#### TEXT
Rad codieren? Zu aufwendig!

Die anderen 1.748 (es sind noch nicht alle Räder katalogisiert, daher die Differenz) sind schlicht nicht registriert. Und das kann daran liegen, dass die Räder gar nicht geklaut wurden. Wahrscheinlicher ist aber, dass viele Menschen auch zu gleichgültig mit dem Diebstahl ihres Rades umgehen. Rahmennummern werden nicht aufgeschrieben, eine Anzeige bei der Polizei nicht gemacht, die Quittung vom Fahrradkauf ist auch verschollen und das Rad zu codieren ist ja nun wirklich zu aufwendig. Viele glauben wohl auch, eine Anzeige bringe nichts, da die Polizei die Räder ohnehin nicht wiederfindet.

#### BEREITGESTELLTE DATEN
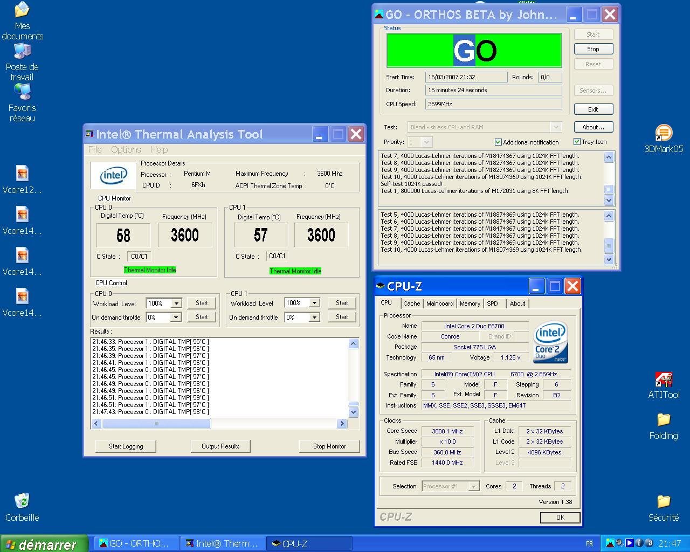Expand CPU 0 Workload Level dropdown
The width and height of the screenshot is (690, 552).
176,303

#### AUFGABEN
1. Gib aus dem Text über Fahrraddiebstahl eine Passage wortgetreu wieder. Setze bei den Worten „Die anderen 1.748“ ein und ende nach „ohnehin nicht wiederfindet.“.
2. Was wird laut dem Text über Fahrraddiebstahl nicht aufgeschrieben?
3. Warum erstatten viele Menschen dem Text über Fahrraddiebstahl zufolge keine Anzeige bei der Polizei? Erkläre es in ein bis drei Sätzen.

#### ERWARTETE ANTWORTEN
1.
Die anderen 1.748 (es sind noch nicht alle Räder katalogisiert, daher die Differenz) sind schlicht nicht registriert. Und das kann daran liegen, dass die Räder gar nicht geklaut wurden. Wahrscheinlicher ist aber, dass viele Menschen auch zu gleichgültig mit dem Diebstahl ihres Rades umgehen. Rahmennummern werden nicht aufgeschrieben, eine Anzeige bei der Polizei nicht gemacht, die Quittung vom Fahrradkauf ist auch verschollen und das Rad zu codieren ist ja nun wirklich zu aufwendig. Viele glauben wohl auch, eine Anzeige bringe nichts, da die Polizei die Räder ohnehin nicht wiederfindet.

2. Die Rahmennummern.

3. Viele glauben, eine Anzeige bringe nichts. Sie nehmen an, dass die Polizei die Räder ohnehin nicht wiederfindet.